It can be used as both an import and export format for the Fusion Registry, and an export format for the Fusion Edge Server and Fusion Data Browser.
The format is comma-separated format where each row describes a single Observation value. The columns describe each component of the Observation value, reflecting the Components in the Data Structure Definition.
The dataset can contain both Code labels, in addition to the Code IDs. The order of the columns is not important, however each column header will contain the ID of the corresponding Component.
Version 1.0 and Version 2.0
There are a number of differences between version 1.0 and version 2.0 of the standard but the most apparent is the identifier against the target Data Structure.

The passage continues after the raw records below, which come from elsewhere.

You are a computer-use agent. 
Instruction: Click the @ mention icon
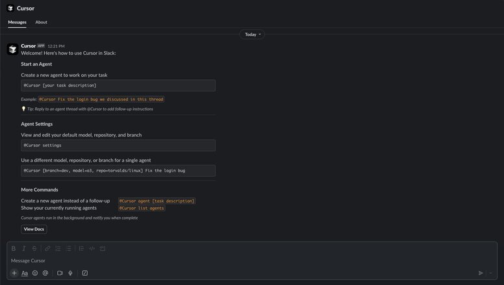coord(45,273)
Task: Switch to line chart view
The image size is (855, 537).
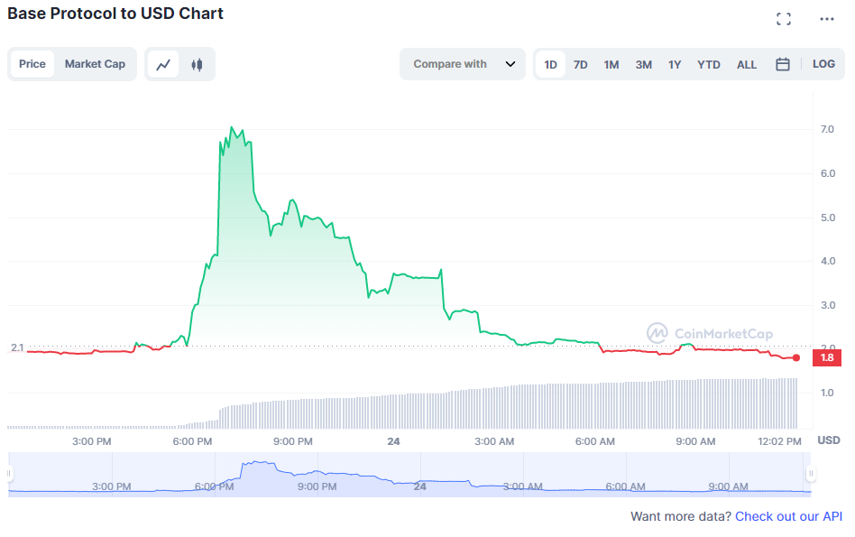Action: [x=163, y=64]
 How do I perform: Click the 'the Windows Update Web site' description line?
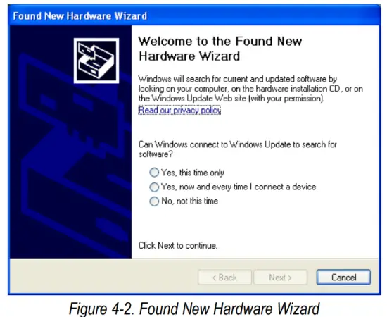pos(231,99)
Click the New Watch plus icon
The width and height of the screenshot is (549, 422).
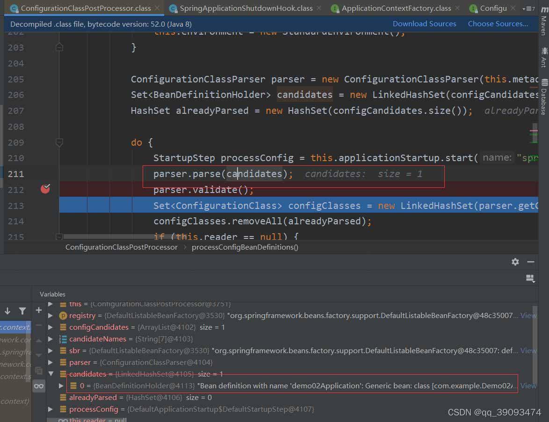pyautogui.click(x=39, y=310)
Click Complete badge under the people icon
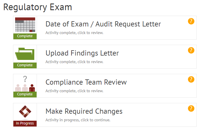 [x=25, y=94]
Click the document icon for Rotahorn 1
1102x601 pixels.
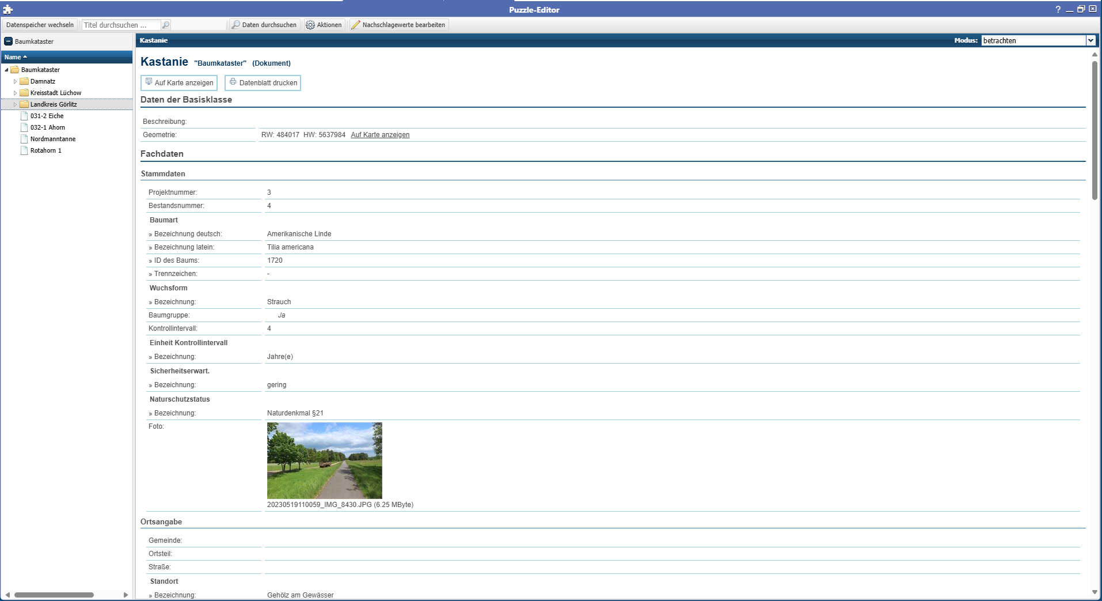[x=24, y=150]
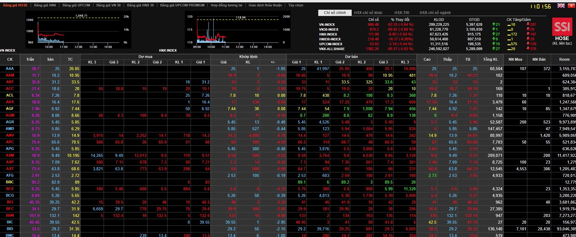
Task: Click the Tổng KL column header
Action: pyautogui.click(x=490, y=59)
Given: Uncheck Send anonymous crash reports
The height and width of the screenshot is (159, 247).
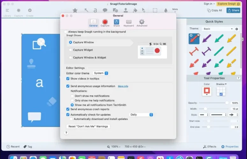Looking at the screenshot, I should (68, 109).
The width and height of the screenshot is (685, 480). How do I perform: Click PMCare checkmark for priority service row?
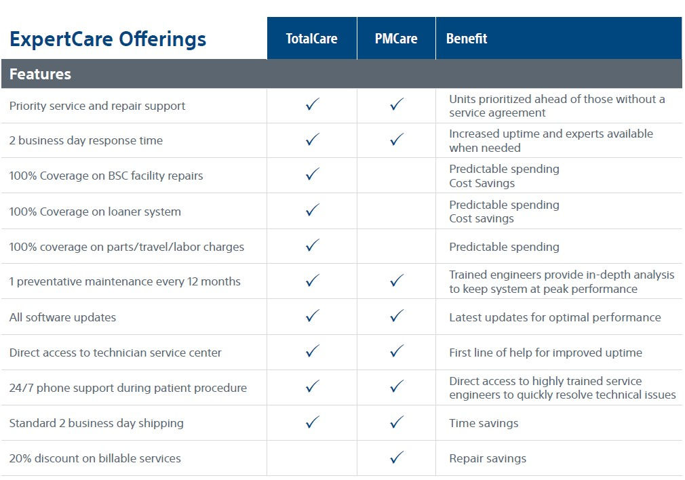point(397,105)
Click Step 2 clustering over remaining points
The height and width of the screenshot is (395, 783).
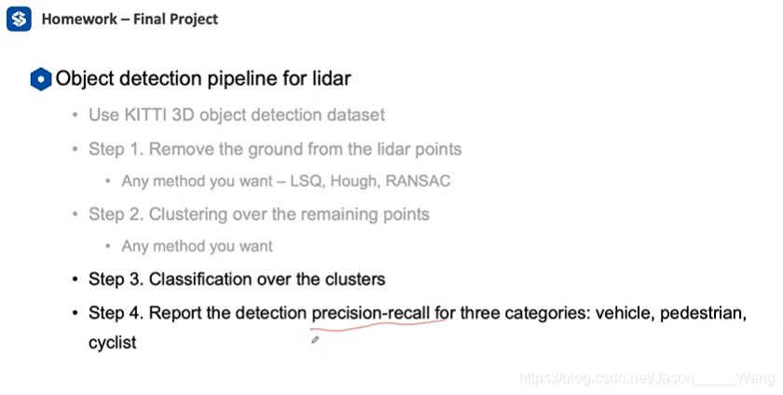(259, 214)
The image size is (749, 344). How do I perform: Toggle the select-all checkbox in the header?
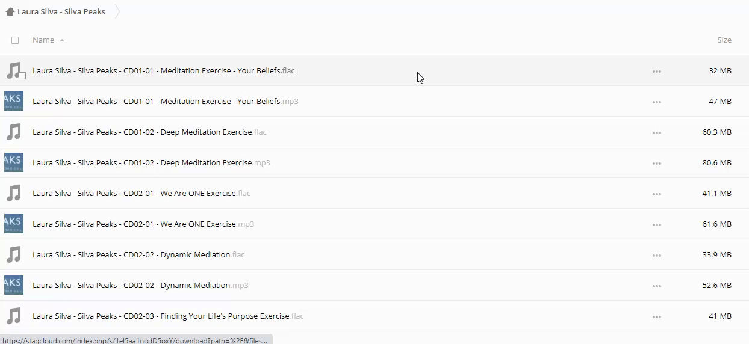coord(15,40)
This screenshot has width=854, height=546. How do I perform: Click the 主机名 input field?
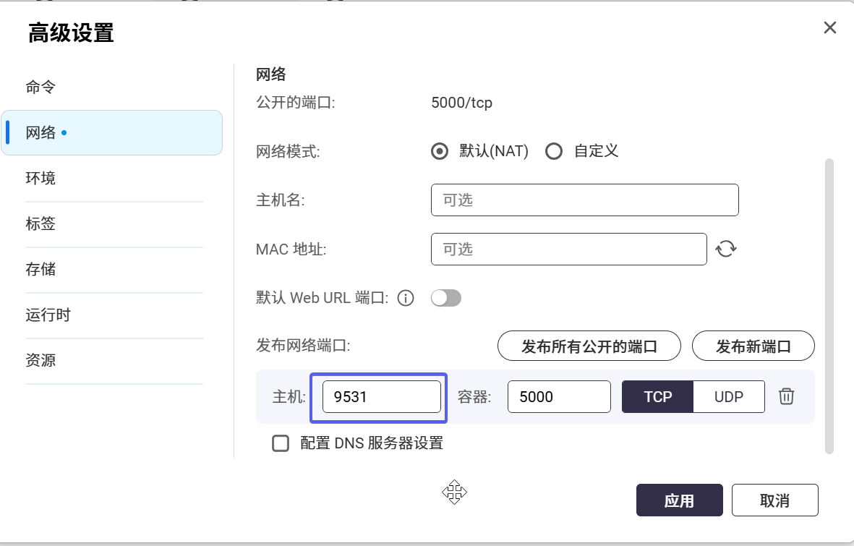pyautogui.click(x=584, y=200)
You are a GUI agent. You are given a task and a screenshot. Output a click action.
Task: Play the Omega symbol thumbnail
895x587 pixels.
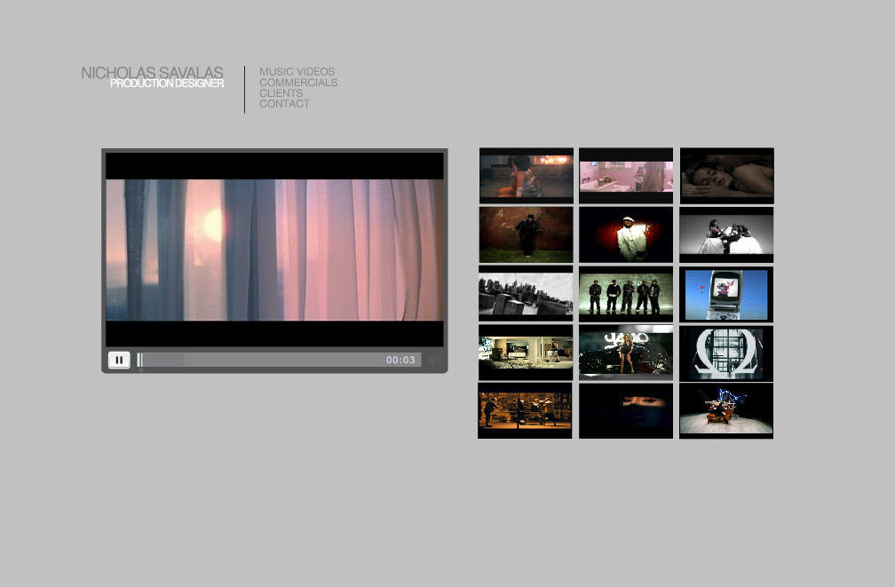tap(726, 353)
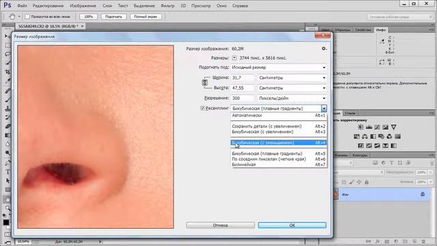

Version 1.0 only supports Datasets against a Dataflow. The first column must be called Dataflow and each row of the dataset must contain the URN postfix of the Dataflow that dataset is for.
Version 2.0 has a different header where the first 2 "columns" are "STRUCTURE" and "STRUCTURE_ID". The Structure column can refer to a DSD, Dataflow or Provision Agreement and the STRUCTURE_ID is the URN postfix of the metadata structure.
This can be demonstrated by example. The following are queries for the same data but with different format versions specified:
- SDMX-CSV V2: https://demo11.metadatatechnology.com/FusionRegistry/sdmx/v2/data/dataflow/WB/GCI/1.0/?c%5BREF_AREA%5D=GHA&c%5BINDICATOR%5D=GCI&format=sdmx-csv-2.0.0
- SDMX-CSV V1: https://demo11.metadatatechnology.com/FusionRegistry/sdmx/v2/data/dataflow/WB/GCI/1.0/?c%5BREF_AREA%5D=GHA&c%5BINDICATOR%5D=GCI&format=sdmx-csv-1.0.0
Formatting Using Query Parameters
The following URL parameters can be used in a RESTful query for Fusion-CSV data.
- format = sdmx-csv
- labels = id | name | both | (id is default)
- timeFormat = normalized
- bom = include | exclude (Include or Exclude the Byte Order Mark (BOM).
The BOM helps Excel interpret non Latin characters when opening a CSV file)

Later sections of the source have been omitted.